Laten we beginnen bij het grootste struikelblok: de arbeidsmarkt. Kmo’s zijn hopeloos op zoek naar personeel. Uit enquêtes beweert bijna 90 procent van de Vlaamse kmo’s moeilijk te kunnen groeien vanwege een gebrek aan geschikte arbeidskrachten. En dat is opmerkelijk, want één op vier actieve Vlamingen is vandaag niet aan het werk. Als je de werklozen, langdurig zieken en thuisblijvende ouders samentelt, kom je algauw aan een potentieel van bijna één miljoen arbeidskrachten. Ruim voldoende om de openstaande vacatures in te vullen. Maar dat gebeurt niet, om verschillende redenen. Deze regering heeft niet-werken te aantrekkelijk gemaakt met allerlei voordelen, terwijl werkenden snel in een hogere belastingschijf vallen, wat het financiële verschil tussen werken en niet werken verkleinde.
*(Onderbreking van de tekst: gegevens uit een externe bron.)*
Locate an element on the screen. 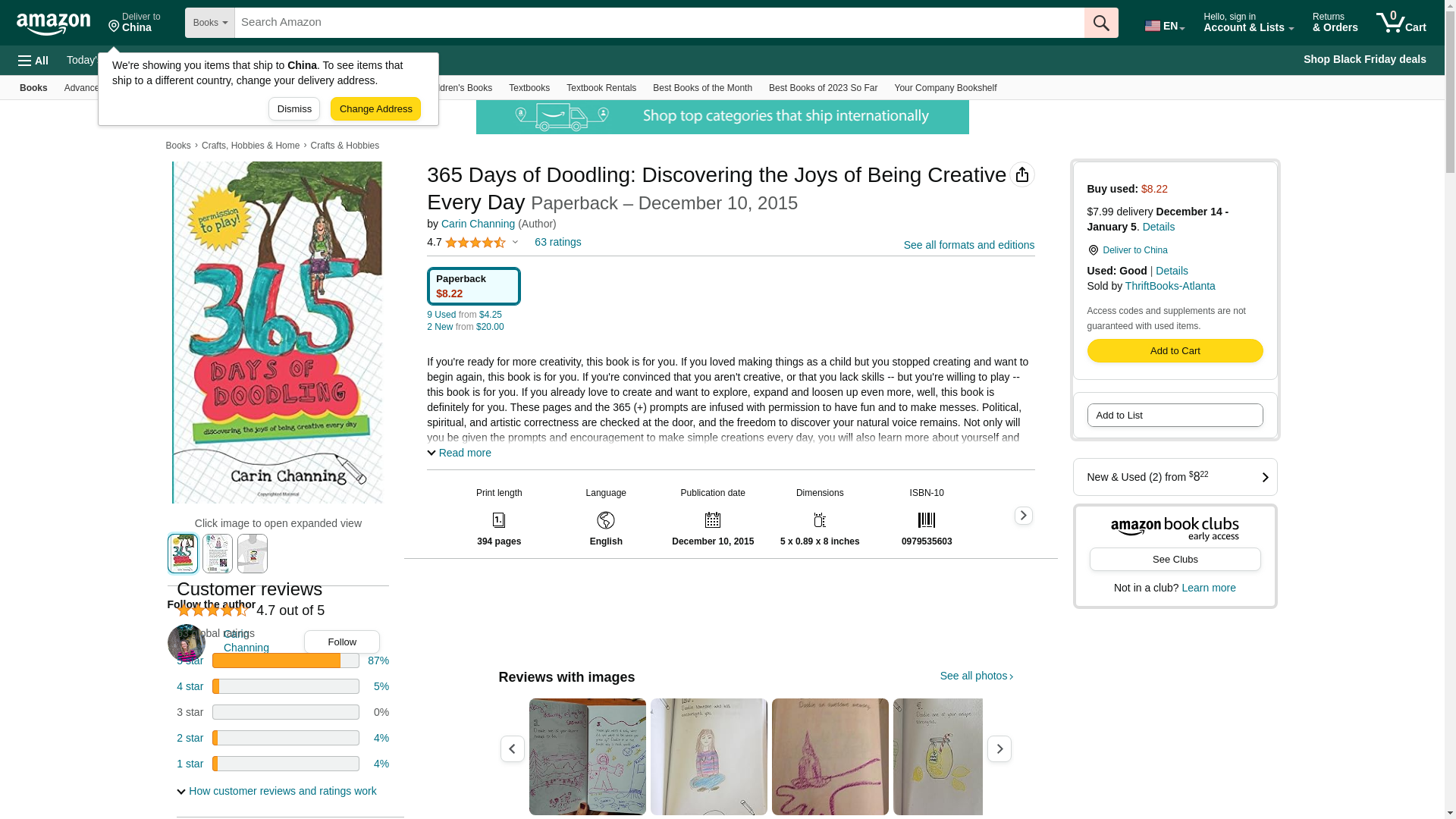  'Children's Books' is located at coordinates (457, 87).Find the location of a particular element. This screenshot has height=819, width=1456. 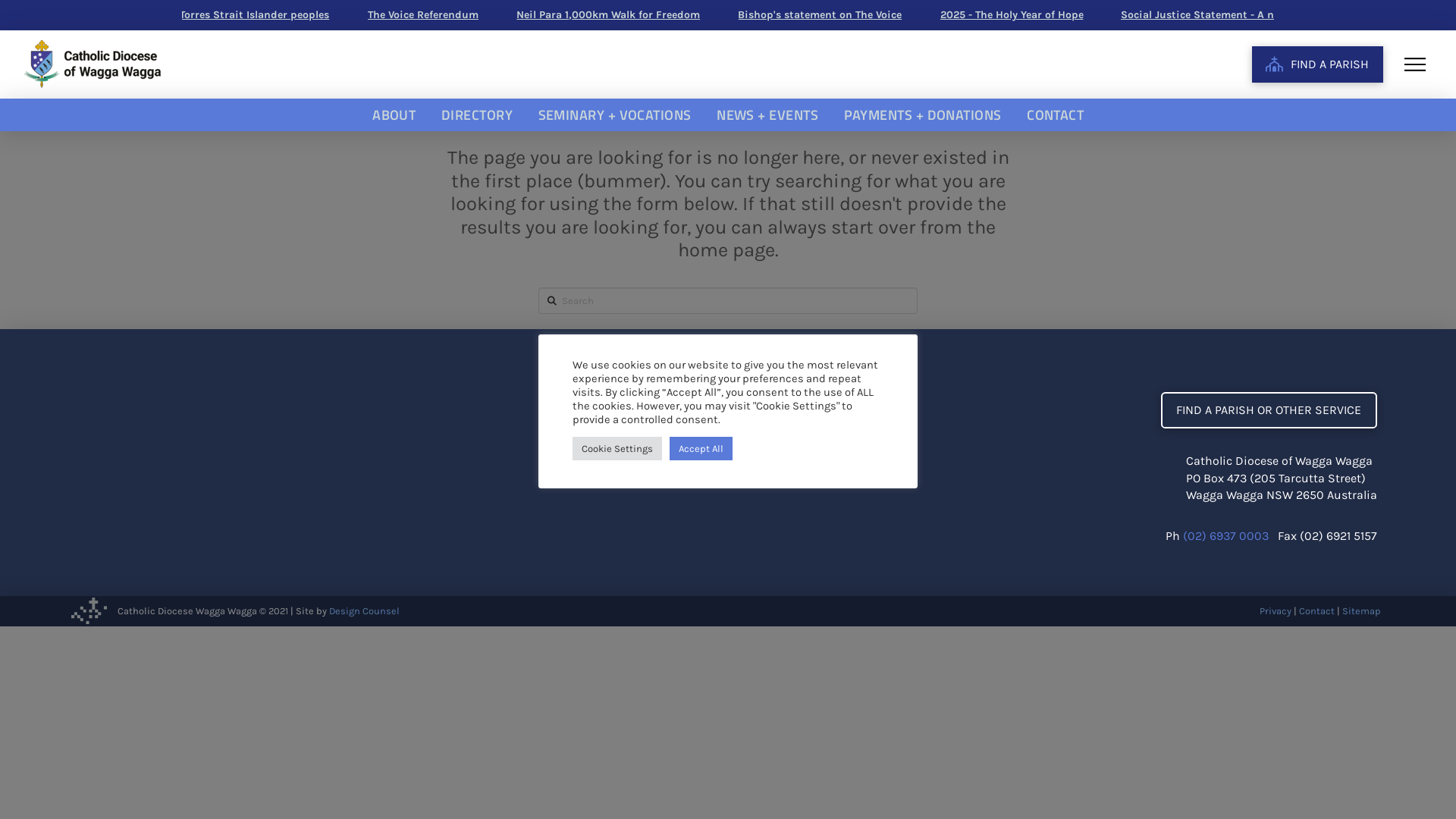

'ABOUT' is located at coordinates (359, 114).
En wie zou zich moe maken als thuisblijven bijna evenveel oplevert?
Stelende overheden
Ook een minpunt: de overheden pikken te veel goed personeel in. De laatste 25 jaar dikte het aantal ambtenaren aan tot maar liefst 320.000. En Vivaldi I heeft daar nog stevig aan bijgedragen. Tijdens de voorbije legislatuur creëerde ze liefst 75.800 ambtenarenjobs, één derde van alle jobs die erbij kwamen. In Wallonië is zelfs meer dan één werkende mens op drie vandaag ambtenaar. Dat is onhoudbaar. Niet alleen omdat de overheidsgroei geld kost, maar ook omdat dit personeel niet in de private economie kan ingezet worden, waar het nochtans meer zou kunnen bijdragen aan de economische welvaart. De overheid zou zich moeten concentreren op haar kerntaken zodat het vele talent beschikbaar blijft voor de privésector. Want die mensen wegsnoepen met een loonsverhoging, dat is voor veel kmo’s financieel niet haalbaar. Conclusie: liever dan de strijd voor geschikt personeel te blijven voeren, bouwen ze hun activiteiten af. Dat bleek begin dit jaar uit de recentste KMO Werkbarometer: de Belgische kmo’s keken meer terughoudend naar de economie dan een half jaar eerder, en twaalf procent minder kmo’s wilden extra personeel aannemen. Dat is allesbehalve een positieve evolutie.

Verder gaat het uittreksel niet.